Fighting polio in 2014: Pakistan fares worse than most impoverished nations

Tops a list of 10 high risk countries with 108 fresh cases, according to GPEI


Asad Zia August 11, 2014

PESHAWAR:


In an embarrassing development, Pakistan has been ranked on top of a list of 10 countries that recorded the highest number of polio cases so far this year. As many as 108 fresh cases – including four Wild Type-1 cases one each from Punjab, Sindh, K-P and Fata – have been reported in Pakistan in eight months of 2014. Afghanistan has been ranked 2nd, with only 8 cases, according to the list compiled by the Global Polio Eradication Initiative (GPEI).


The GPEI figures show that last year there were 93 confirmed polio cases in Pakistan, while the numbers have soared well past 100 so far this year while four months are still to go. Somalia reported 194 cases and topped the same list last year. The impoverished country’s performance has been stunning this year as only 4 new cases have surfaced so far.



Afghanistan had reported 14 cases last year – but the country has reported only 8 cases until August this year. Similarly, Nigeria had reported 53 cases in 2013, but the African nation has confirmed only five cases so far this year.

Last year, no polio cases surfaced in Equatorial Guinea and Iraq – but the two countries reported five and two cases, respectively, in eight months of 2014. Similarly, four cases were reported from Cameroon in 2013 – and the country has confirmed four fresh cases so far this year. Ethiopia recoded 9 cases in 2013, while only one case has been confirmed this year.
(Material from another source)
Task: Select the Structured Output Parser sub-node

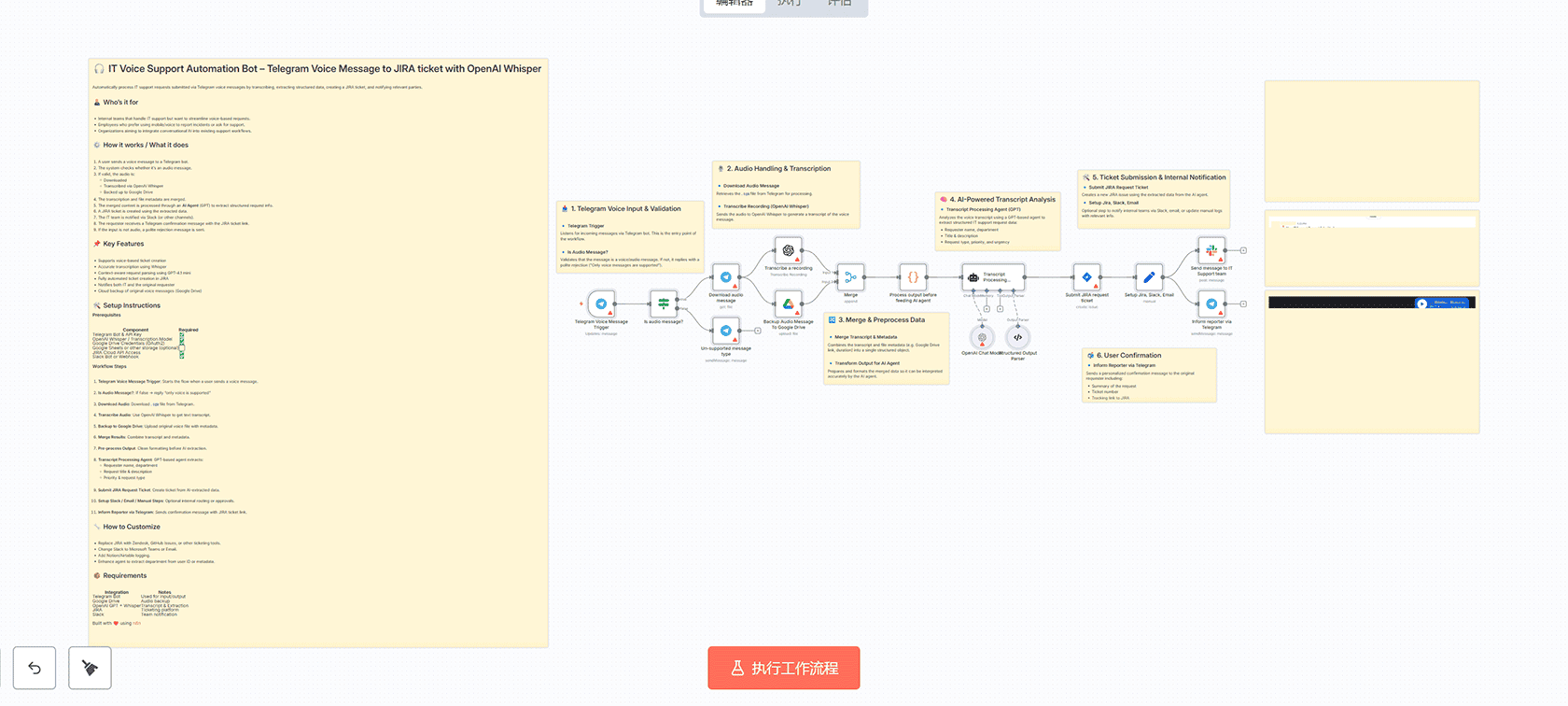Action: 1018,337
Last year, 35 polio cases were reported from Syria, a Middle Eastern country torn by a deadly insurrection. However, only one case has been confirmed in the battered country so far this year. Kenya is the first country where 14 cases were confirmed last year but there has been no fresh case this year.
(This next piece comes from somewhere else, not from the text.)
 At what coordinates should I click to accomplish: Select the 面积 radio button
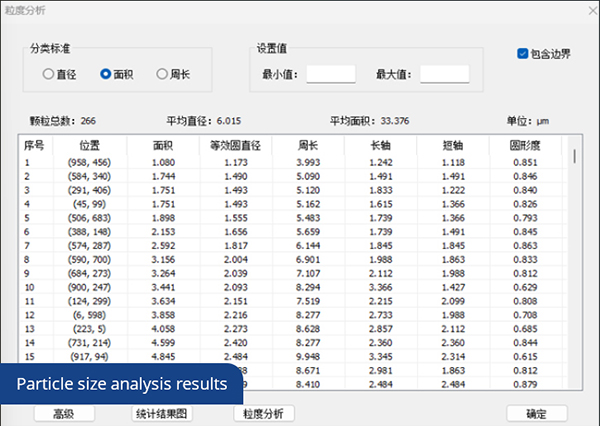(x=106, y=74)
The GPEI data shows that no new WPV1 case was reported in Afghanistan last week. There have been a total of eight WPV1 cases so far this year – the most recent one being a June 17 paralysis case reported from the Afghan province of Khost.

Khost borders North Waziristan Agency, where Pakistani military has launched a massive operation against militants, forcing families to shift to other towns and cities in Pakistan and Afghanistan. Health authorities in surrounding districts of Pakistan and across the border in Afghanistan have been vaccinating the displaced children.

A K-P Health Department official conceded that health authorities and supporting organisations are responsible for the high number of polio cases in Pakistan. “They are not serious in eradicating poliovirus from the country as they receive high salaries and perks in the name of fighting this crippling disease,” the official told The Express Tribune on the condition of anonymity. “If they were serious, they shouldn’t have launched a vaccination campaign for the IDPs in the month of Ramazan.”

Field workers and inoculators did not perform their duties due to the fasting month and due to the hot weather in Bannu and other parts of the country, the official said. “Now they have stopped immunisation campaigns.” He said the government should continue the anti-polio campaign for the IDPs as it was a golden chance to immunise those IDPs children who were inaccessible to inoculators over the last three years.

However, the focal person of the Chief Minister Polio Monitoring Cell, Dr Imtiyaz Khan, said that the main reason for the high number of polio cases in Pakistan was lack of access to the areas which are more vulnerable to poliovirus.

Most of the fresh cases have been reported from Fata where children could not be vaccinated over the last three years due to a ban from militants on vaccination, he added. He agreed that “a large number of families have been displaced from North Waziristan and it offers the government a golden opportunity to vaccinate the maximum number of children.”

He said the government has conducted four polio campaigns for the IDPs and has also designed a new drive to effectively control poliovirus. He hoped that the government steps would bear fruit and “next year the number of cases will drop”.

Published in The Express Tribune, August 11th,2014.